▶ _What the task asks_
Up to and including the line with "Given: Click the Comment Text search field", reproduce the listing below exactly, beginning at its first line.

▶ _The records_
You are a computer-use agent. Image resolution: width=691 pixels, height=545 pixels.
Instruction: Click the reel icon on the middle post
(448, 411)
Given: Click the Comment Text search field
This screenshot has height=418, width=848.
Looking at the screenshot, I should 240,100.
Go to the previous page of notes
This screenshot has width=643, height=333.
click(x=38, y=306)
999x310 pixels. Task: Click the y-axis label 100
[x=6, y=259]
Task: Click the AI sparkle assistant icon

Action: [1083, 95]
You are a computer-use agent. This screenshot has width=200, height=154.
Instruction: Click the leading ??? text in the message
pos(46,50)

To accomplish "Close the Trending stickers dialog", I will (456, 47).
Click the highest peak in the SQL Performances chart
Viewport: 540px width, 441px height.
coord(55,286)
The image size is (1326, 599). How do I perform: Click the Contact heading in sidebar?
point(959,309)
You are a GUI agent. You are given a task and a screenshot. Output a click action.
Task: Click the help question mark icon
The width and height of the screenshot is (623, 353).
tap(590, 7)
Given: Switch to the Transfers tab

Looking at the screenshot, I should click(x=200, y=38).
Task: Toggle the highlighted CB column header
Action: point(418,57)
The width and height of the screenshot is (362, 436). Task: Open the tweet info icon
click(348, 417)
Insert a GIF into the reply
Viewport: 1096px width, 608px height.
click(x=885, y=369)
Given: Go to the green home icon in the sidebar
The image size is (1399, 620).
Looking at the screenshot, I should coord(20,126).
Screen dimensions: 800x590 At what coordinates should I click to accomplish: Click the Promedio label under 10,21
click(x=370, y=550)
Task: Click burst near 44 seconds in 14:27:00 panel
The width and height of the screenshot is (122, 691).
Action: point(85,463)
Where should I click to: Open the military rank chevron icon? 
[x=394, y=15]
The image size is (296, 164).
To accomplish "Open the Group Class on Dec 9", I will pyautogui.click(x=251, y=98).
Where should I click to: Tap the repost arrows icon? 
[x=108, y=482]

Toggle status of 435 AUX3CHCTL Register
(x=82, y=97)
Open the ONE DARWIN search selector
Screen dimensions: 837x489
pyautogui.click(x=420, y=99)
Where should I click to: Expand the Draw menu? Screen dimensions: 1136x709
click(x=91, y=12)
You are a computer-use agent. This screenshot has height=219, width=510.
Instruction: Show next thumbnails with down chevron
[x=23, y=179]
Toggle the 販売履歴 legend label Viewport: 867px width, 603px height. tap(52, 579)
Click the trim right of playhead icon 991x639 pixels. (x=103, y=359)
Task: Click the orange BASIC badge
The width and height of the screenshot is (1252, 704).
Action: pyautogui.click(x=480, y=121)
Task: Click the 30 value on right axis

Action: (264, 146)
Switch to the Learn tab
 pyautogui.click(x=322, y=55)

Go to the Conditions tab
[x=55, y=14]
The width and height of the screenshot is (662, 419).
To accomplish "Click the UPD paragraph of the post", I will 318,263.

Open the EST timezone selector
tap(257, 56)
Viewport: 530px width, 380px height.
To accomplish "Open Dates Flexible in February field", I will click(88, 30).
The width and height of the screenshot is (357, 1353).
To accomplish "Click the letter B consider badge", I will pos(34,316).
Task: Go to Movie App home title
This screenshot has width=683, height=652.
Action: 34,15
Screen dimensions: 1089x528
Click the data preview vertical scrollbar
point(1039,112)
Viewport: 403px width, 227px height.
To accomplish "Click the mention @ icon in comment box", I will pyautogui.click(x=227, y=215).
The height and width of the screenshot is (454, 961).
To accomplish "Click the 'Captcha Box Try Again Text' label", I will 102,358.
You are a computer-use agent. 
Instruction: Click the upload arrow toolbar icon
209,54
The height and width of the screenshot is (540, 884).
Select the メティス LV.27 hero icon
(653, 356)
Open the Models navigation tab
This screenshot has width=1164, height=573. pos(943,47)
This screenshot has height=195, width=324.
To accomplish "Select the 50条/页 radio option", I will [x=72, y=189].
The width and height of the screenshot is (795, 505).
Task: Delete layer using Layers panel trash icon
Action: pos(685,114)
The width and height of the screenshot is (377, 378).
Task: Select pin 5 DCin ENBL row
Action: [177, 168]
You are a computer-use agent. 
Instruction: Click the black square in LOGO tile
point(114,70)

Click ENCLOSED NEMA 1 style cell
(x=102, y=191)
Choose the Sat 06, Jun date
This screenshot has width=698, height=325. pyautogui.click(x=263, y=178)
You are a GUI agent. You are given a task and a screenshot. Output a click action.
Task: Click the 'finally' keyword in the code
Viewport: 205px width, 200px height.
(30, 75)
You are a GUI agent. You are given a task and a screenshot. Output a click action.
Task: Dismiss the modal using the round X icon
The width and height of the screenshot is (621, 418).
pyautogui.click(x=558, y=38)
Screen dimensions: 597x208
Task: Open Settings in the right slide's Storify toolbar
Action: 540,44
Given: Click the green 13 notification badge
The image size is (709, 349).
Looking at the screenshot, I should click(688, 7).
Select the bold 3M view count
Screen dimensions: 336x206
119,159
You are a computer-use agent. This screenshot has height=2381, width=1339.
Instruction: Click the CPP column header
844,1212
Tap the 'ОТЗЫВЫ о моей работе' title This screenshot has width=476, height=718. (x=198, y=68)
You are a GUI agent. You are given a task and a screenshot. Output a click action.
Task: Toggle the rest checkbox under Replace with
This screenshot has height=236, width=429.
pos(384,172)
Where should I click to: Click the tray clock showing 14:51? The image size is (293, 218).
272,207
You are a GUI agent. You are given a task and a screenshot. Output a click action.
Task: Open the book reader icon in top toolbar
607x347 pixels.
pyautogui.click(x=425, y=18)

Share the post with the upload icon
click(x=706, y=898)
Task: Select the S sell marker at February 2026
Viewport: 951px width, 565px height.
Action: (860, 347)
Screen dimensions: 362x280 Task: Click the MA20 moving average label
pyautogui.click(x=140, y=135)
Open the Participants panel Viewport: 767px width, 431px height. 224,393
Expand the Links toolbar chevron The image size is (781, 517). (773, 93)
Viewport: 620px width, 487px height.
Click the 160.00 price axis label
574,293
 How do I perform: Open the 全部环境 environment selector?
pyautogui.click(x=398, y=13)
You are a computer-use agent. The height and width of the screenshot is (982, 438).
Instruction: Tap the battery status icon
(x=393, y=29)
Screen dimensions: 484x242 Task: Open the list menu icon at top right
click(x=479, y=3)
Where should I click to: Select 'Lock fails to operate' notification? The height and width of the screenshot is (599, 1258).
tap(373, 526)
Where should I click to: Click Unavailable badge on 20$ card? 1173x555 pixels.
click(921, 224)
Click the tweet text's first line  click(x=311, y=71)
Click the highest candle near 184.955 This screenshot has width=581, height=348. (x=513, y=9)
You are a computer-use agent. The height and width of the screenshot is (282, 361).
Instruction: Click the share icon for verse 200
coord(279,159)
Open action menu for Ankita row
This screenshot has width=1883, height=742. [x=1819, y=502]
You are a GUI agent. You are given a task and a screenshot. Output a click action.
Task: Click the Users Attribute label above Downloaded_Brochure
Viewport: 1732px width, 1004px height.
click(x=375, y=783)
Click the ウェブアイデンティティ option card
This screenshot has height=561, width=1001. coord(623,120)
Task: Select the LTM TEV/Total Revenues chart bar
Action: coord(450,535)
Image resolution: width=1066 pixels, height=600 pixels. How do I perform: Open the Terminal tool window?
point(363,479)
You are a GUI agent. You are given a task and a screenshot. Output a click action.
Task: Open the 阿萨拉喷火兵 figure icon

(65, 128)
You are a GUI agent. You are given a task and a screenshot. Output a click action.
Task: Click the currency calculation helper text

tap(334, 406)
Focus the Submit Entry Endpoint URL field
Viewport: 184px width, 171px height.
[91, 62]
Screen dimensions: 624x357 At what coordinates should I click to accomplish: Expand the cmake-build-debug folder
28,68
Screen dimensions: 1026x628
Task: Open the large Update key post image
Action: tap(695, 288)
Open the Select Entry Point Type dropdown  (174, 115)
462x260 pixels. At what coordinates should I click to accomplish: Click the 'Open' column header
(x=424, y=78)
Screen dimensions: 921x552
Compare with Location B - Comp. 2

▶ _Task response_
You are a computer-use agent. Image resolution: width=691 pixels, height=545 pixels.
Instruction: Click the reel icon on the middle post
(448, 411)
Given: Click the Comment Text search field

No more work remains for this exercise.